Action item :: Find the lines in the material below that include the word "Anti", count them, and give that count alone.

Records for processing ::
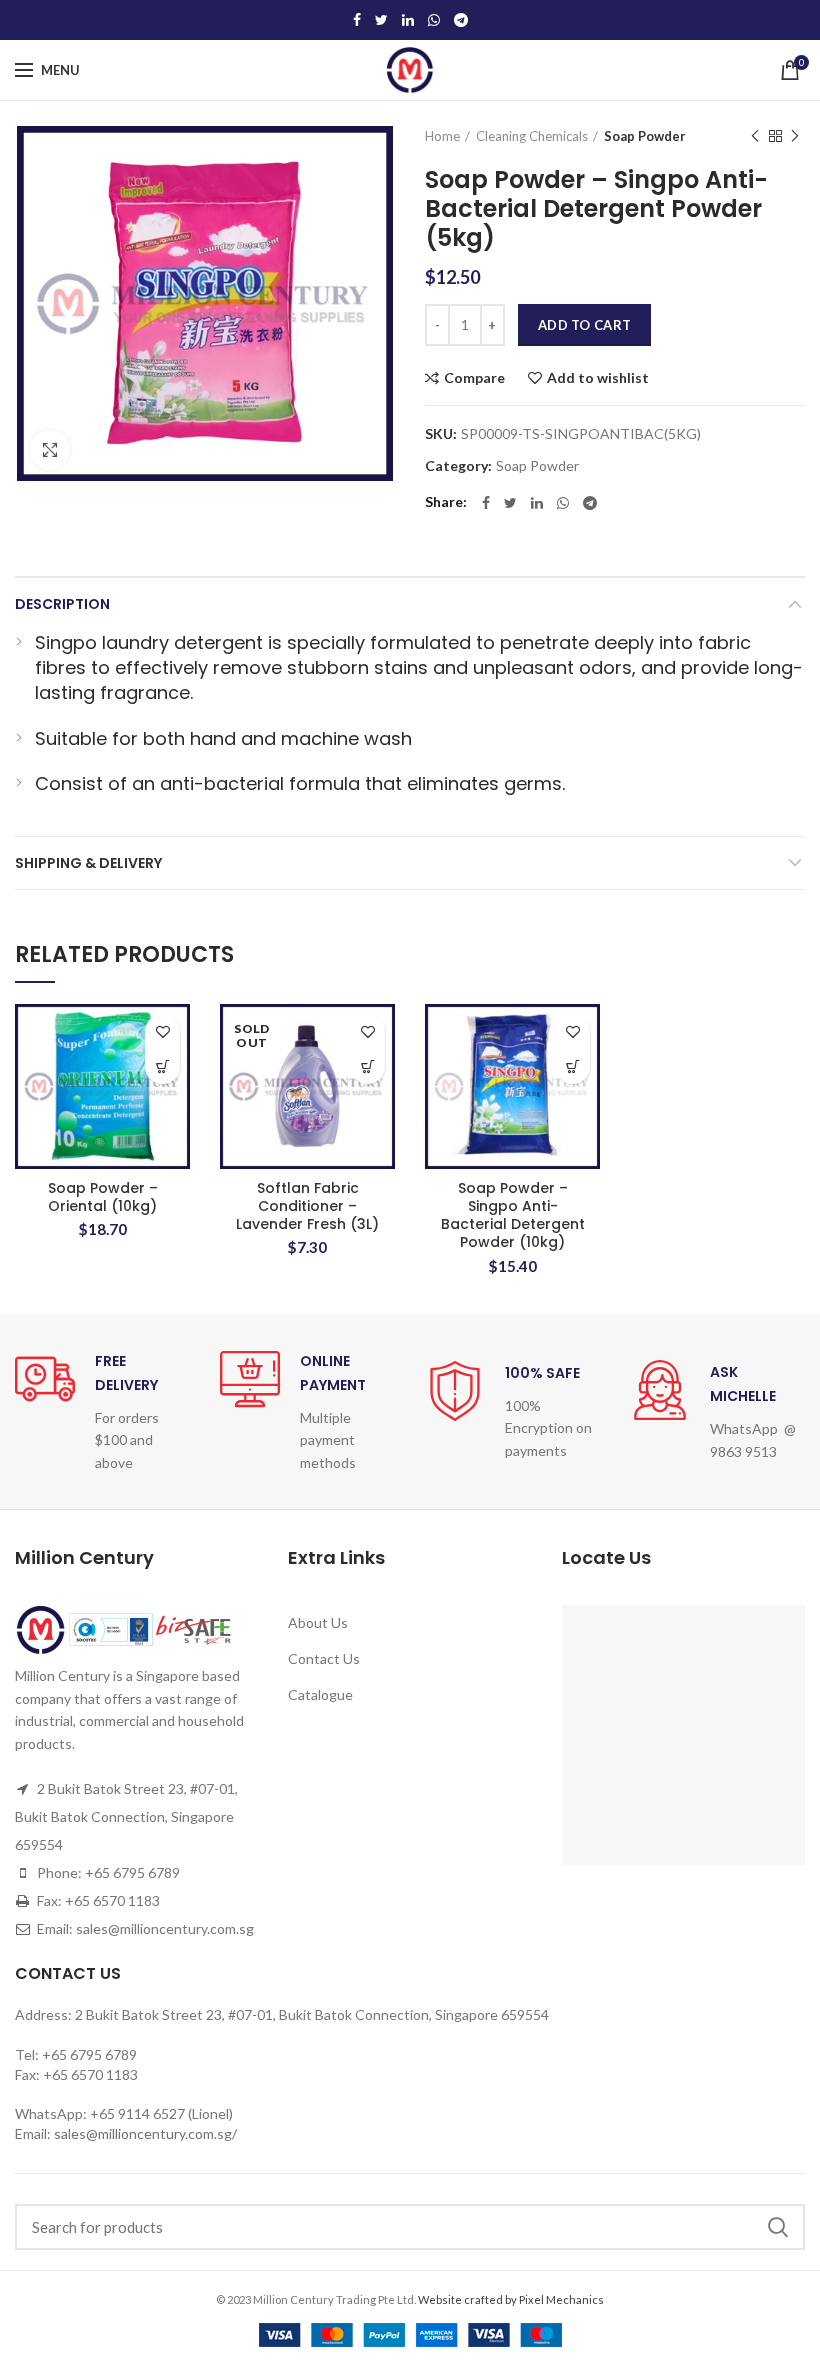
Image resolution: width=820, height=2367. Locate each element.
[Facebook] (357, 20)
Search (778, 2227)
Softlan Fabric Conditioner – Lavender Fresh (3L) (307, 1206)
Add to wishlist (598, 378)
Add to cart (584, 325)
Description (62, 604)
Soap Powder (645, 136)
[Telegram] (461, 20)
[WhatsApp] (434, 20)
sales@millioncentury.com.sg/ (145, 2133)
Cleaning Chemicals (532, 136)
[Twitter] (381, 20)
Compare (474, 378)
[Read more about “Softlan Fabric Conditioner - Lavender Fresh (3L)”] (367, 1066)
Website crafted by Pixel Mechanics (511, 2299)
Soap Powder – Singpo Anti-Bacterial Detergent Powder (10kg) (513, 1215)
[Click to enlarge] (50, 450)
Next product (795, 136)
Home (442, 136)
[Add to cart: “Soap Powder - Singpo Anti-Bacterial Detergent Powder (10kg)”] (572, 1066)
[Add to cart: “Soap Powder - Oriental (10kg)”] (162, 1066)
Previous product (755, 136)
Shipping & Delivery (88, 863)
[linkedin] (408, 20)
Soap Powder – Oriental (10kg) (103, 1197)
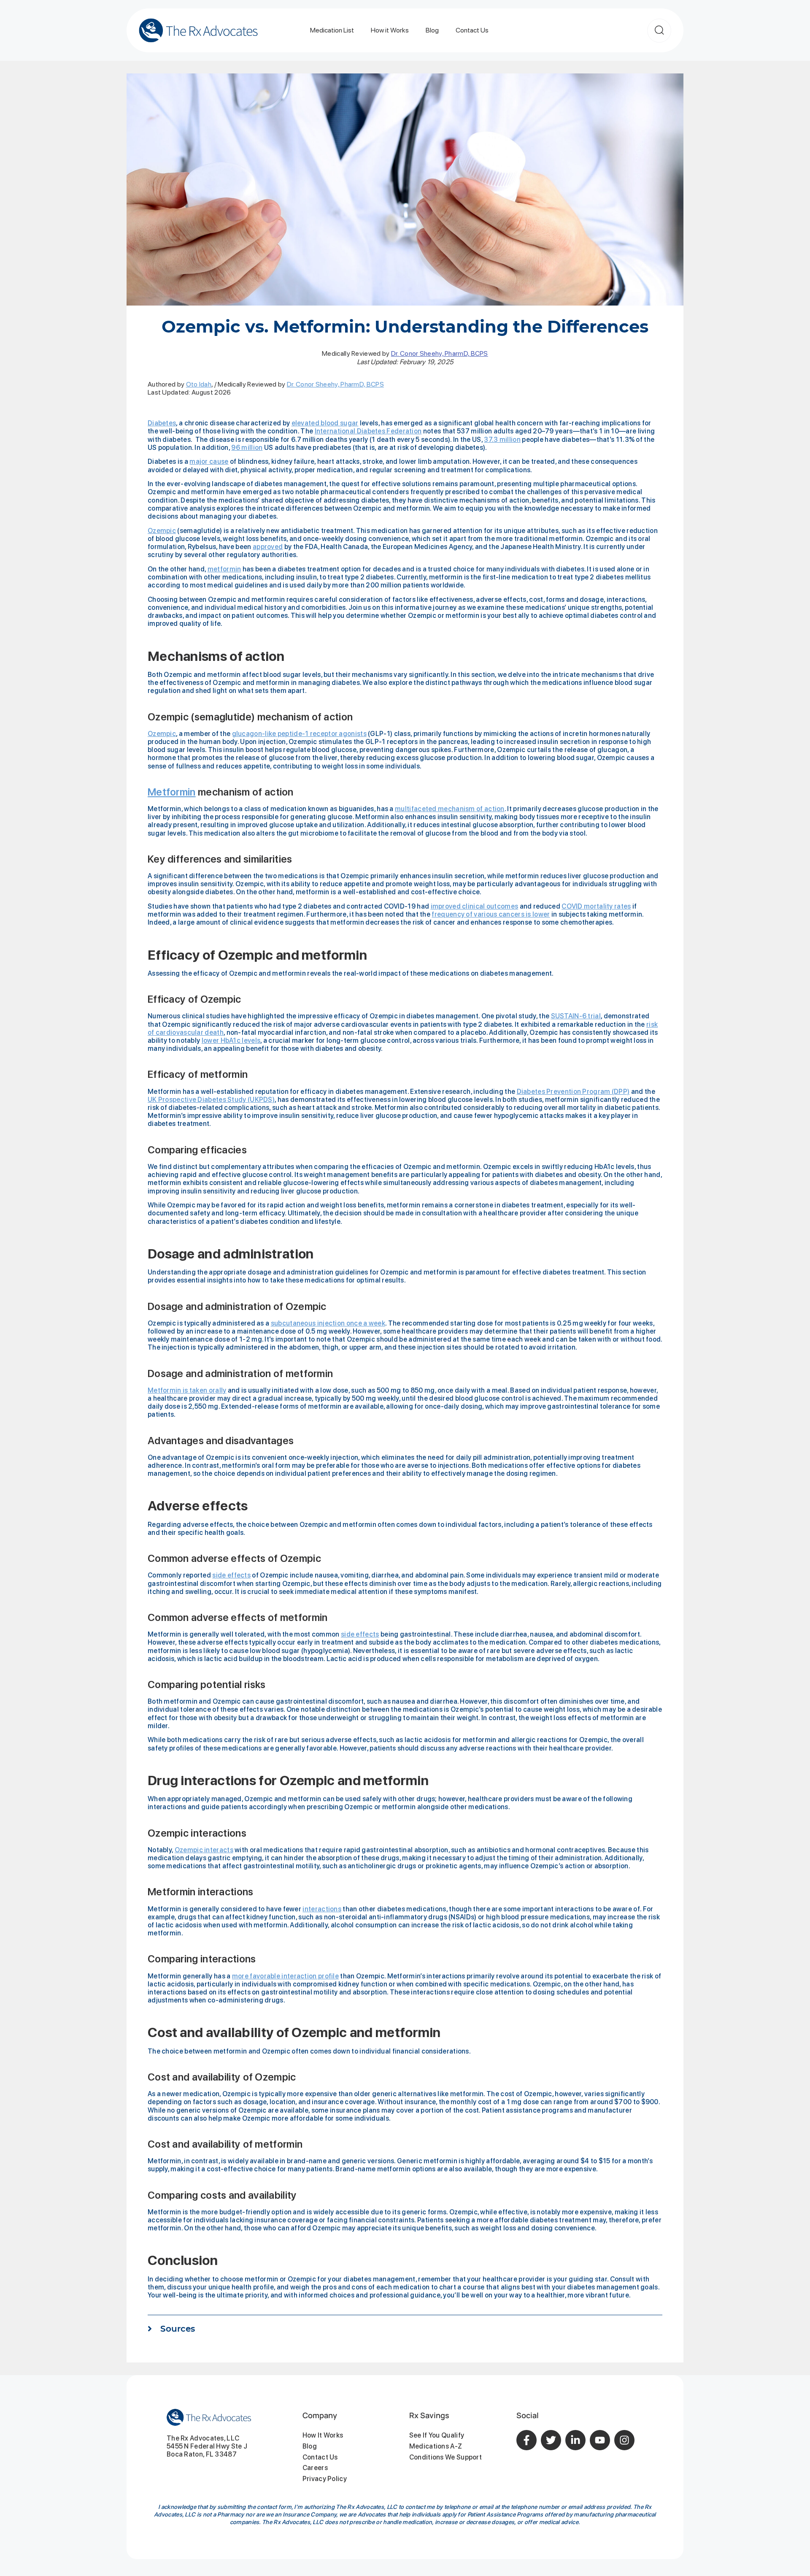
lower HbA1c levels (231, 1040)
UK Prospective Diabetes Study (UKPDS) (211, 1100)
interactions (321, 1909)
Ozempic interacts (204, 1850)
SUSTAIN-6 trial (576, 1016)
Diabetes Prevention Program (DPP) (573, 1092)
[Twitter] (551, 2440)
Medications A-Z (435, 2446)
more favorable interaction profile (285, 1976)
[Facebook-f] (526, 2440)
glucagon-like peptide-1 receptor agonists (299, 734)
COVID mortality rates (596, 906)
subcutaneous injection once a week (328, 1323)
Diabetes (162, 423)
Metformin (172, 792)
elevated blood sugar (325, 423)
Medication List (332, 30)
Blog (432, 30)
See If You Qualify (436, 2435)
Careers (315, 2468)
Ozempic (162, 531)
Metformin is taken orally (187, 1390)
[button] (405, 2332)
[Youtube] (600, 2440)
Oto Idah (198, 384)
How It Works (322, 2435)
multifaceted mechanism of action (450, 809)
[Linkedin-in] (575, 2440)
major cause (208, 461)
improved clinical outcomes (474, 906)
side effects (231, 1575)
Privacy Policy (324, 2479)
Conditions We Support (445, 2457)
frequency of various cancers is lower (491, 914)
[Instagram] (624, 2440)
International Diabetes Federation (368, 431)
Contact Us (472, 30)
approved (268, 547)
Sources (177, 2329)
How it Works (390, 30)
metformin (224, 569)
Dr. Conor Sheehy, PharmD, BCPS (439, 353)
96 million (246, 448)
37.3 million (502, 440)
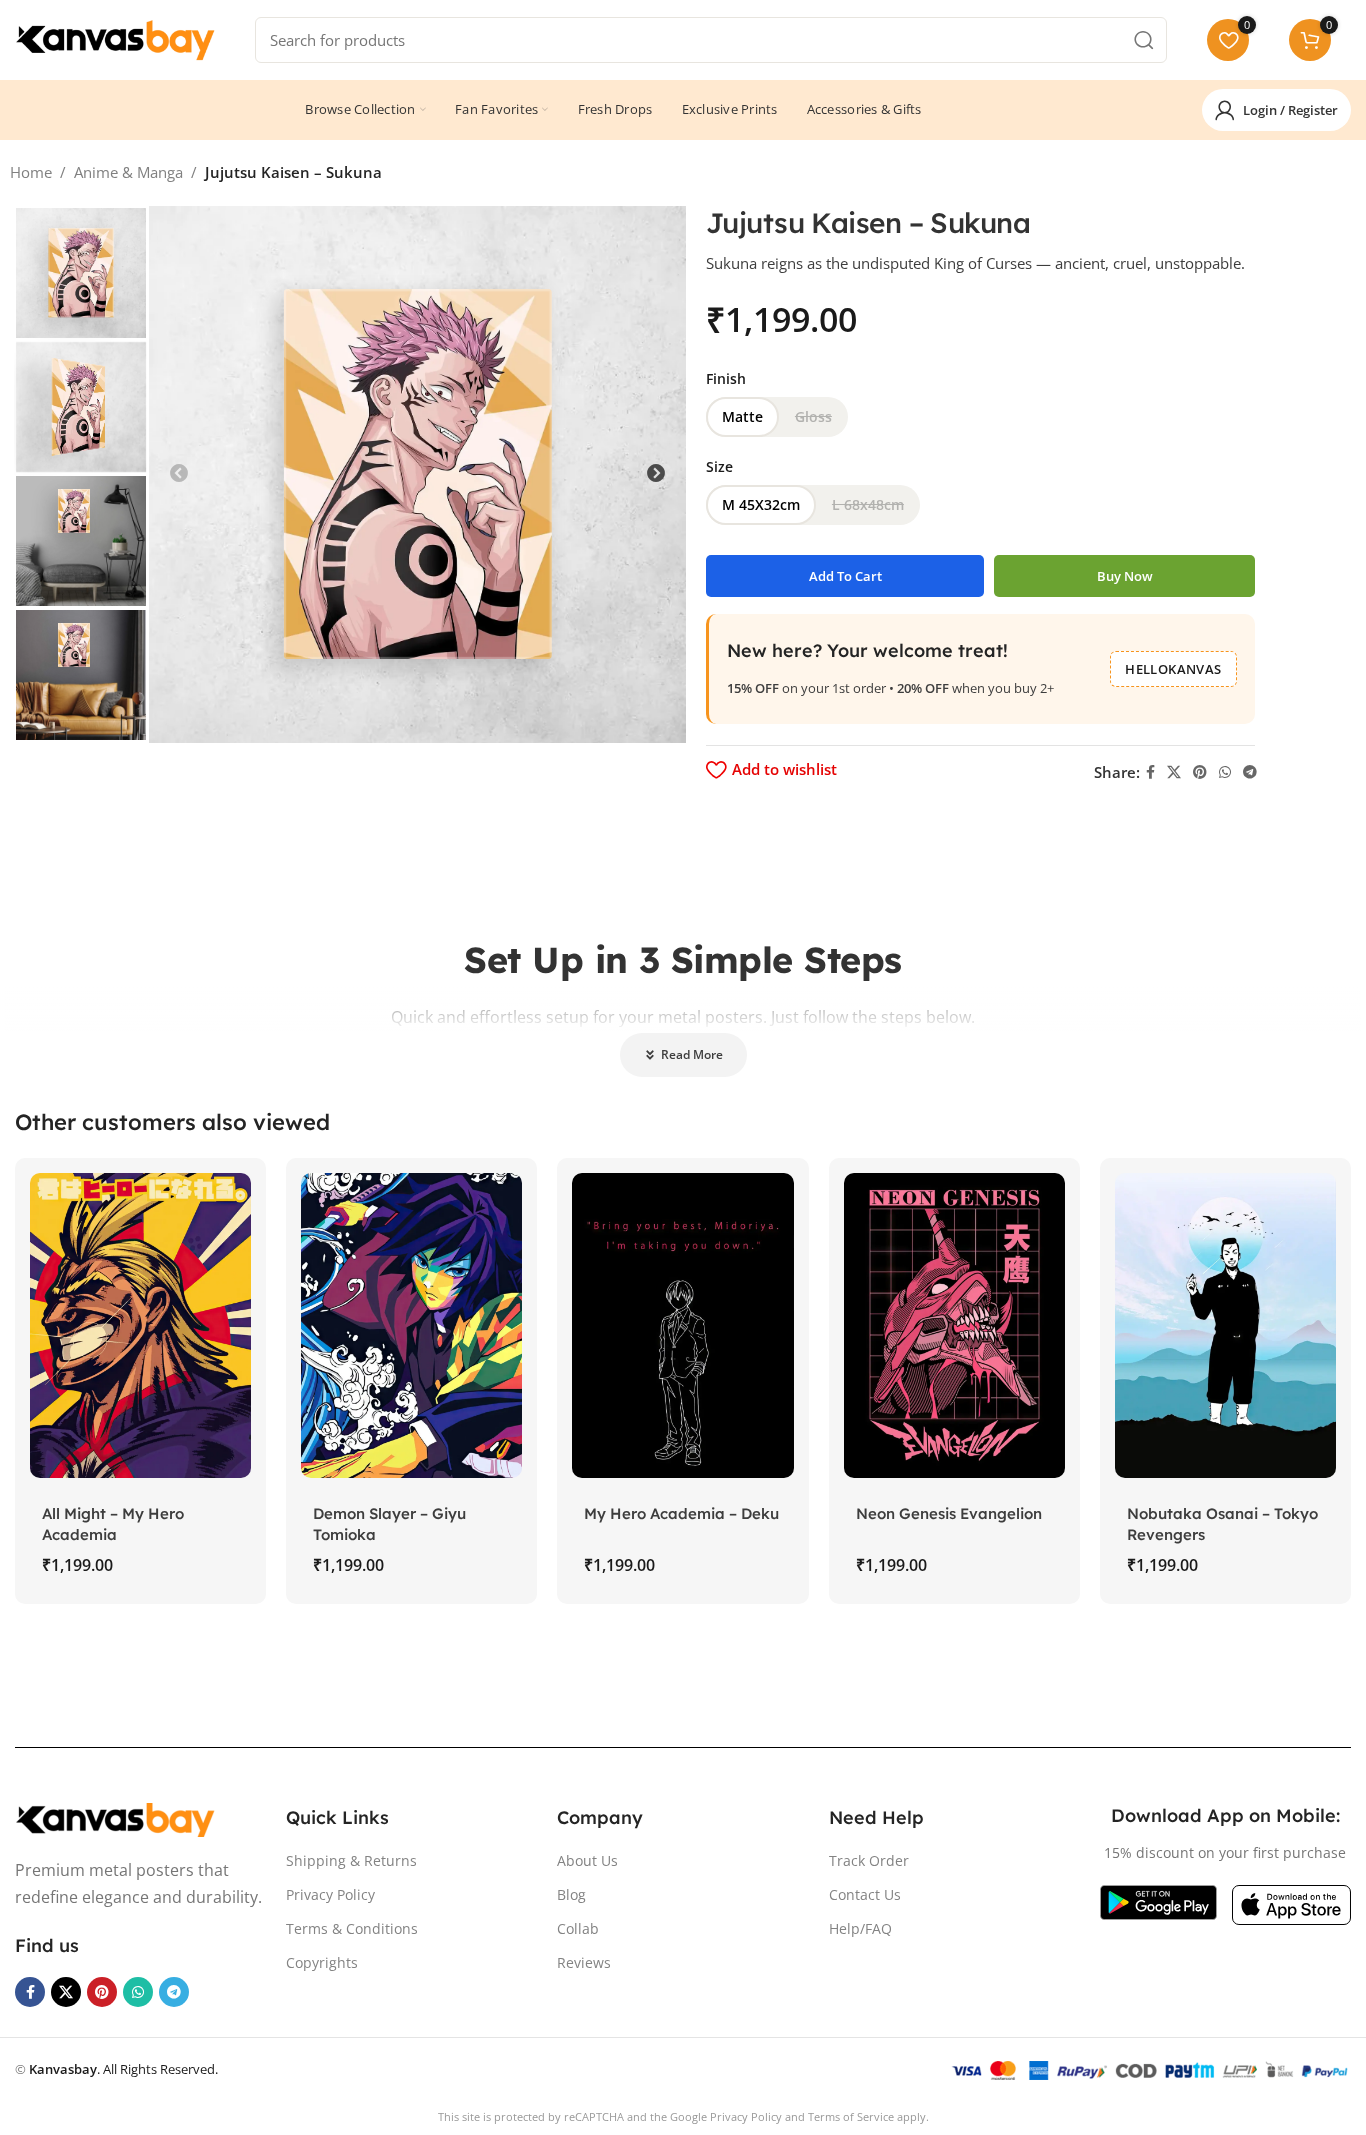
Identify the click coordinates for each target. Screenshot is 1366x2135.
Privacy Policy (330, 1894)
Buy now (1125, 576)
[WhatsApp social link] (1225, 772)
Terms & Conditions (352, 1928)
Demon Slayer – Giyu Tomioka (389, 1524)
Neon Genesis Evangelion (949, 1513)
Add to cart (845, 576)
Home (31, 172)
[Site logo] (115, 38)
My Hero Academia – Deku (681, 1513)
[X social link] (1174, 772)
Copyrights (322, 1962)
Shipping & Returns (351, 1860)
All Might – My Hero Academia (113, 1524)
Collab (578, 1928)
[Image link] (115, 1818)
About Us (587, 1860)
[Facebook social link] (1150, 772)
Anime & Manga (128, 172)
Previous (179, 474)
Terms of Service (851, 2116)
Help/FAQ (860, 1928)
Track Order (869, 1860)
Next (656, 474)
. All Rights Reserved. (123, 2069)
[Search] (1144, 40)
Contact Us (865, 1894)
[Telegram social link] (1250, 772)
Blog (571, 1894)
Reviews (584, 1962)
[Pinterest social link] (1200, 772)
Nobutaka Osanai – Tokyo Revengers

Problem solution :: 2